## WHAT NEEDS TO BE DONE
Copy the data exactly.

## DATASET RECORDS
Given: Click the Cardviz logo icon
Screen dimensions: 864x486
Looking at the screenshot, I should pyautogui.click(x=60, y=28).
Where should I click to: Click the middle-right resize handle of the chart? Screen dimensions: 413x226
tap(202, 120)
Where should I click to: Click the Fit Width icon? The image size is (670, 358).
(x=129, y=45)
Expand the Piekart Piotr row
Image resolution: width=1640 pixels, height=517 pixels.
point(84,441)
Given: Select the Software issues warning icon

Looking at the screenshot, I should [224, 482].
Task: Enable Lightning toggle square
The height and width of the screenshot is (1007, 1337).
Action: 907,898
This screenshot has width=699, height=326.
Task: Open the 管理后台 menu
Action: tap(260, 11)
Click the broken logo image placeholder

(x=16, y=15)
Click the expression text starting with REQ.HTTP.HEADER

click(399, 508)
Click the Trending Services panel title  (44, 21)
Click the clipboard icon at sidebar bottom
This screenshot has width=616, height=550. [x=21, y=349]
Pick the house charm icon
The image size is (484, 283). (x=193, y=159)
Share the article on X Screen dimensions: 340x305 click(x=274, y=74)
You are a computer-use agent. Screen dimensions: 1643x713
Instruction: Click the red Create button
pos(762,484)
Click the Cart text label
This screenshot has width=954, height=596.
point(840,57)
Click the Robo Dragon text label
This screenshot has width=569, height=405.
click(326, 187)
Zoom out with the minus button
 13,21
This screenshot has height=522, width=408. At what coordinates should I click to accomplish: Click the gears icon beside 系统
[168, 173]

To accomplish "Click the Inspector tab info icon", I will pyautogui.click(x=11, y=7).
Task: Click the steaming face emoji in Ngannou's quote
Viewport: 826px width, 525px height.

## RESULT BELOW
Given: Click the Cardviz logo icon
Screen dimensions: 864x486
Looking at the screenshot, I should pyautogui.click(x=60, y=28).
Where should I click to: Click the middle-right resize handle of the chart? Screen dimensions: 413x226
tap(202, 120)
Where should I click to: Click the Fit Width icon? The image size is (670, 358).
(x=129, y=45)
Expand the Piekart Piotr row
Image resolution: width=1640 pixels, height=517 pixels.
point(84,441)
Given: Select the Software issues warning icon

Looking at the screenshot, I should [224, 482].
Task: Enable Lightning toggle square
The height and width of the screenshot is (1007, 1337).
Action: 907,898
This screenshot has width=699, height=326.
Task: Open the 管理后台 menu
Action: tap(260, 11)
Click the broken logo image placeholder

(x=16, y=15)
Click the expression text starting with REQ.HTTP.HEADER

click(399, 508)
Click the Trending Services panel title  (44, 21)
Click the clipboard icon at sidebar bottom
This screenshot has width=616, height=550. [x=21, y=349]
Pick the house charm icon
The image size is (484, 283). (x=193, y=159)
Share the article on X Screen dimensions: 340x305 click(x=274, y=74)
You are a computer-use agent. Screen dimensions: 1643x713
Instruction: Click the red Create button
pos(762,484)
Click the Cart text label
This screenshot has width=954, height=596.
point(840,57)
Click the Robo Dragon text label
This screenshot has width=569, height=405.
click(326, 187)
Zoom out with the minus button
 13,21
This screenshot has height=522, width=408. At what coordinates should I click to accomplish: Click the gears icon beside 系统
[168, 173]

To accomplish "Click the Inspector tab info icon", I will pyautogui.click(x=11, y=7).
Task: Click the steaming face emoji in Ngannou's quote
Viewport: 826px width, 525px height.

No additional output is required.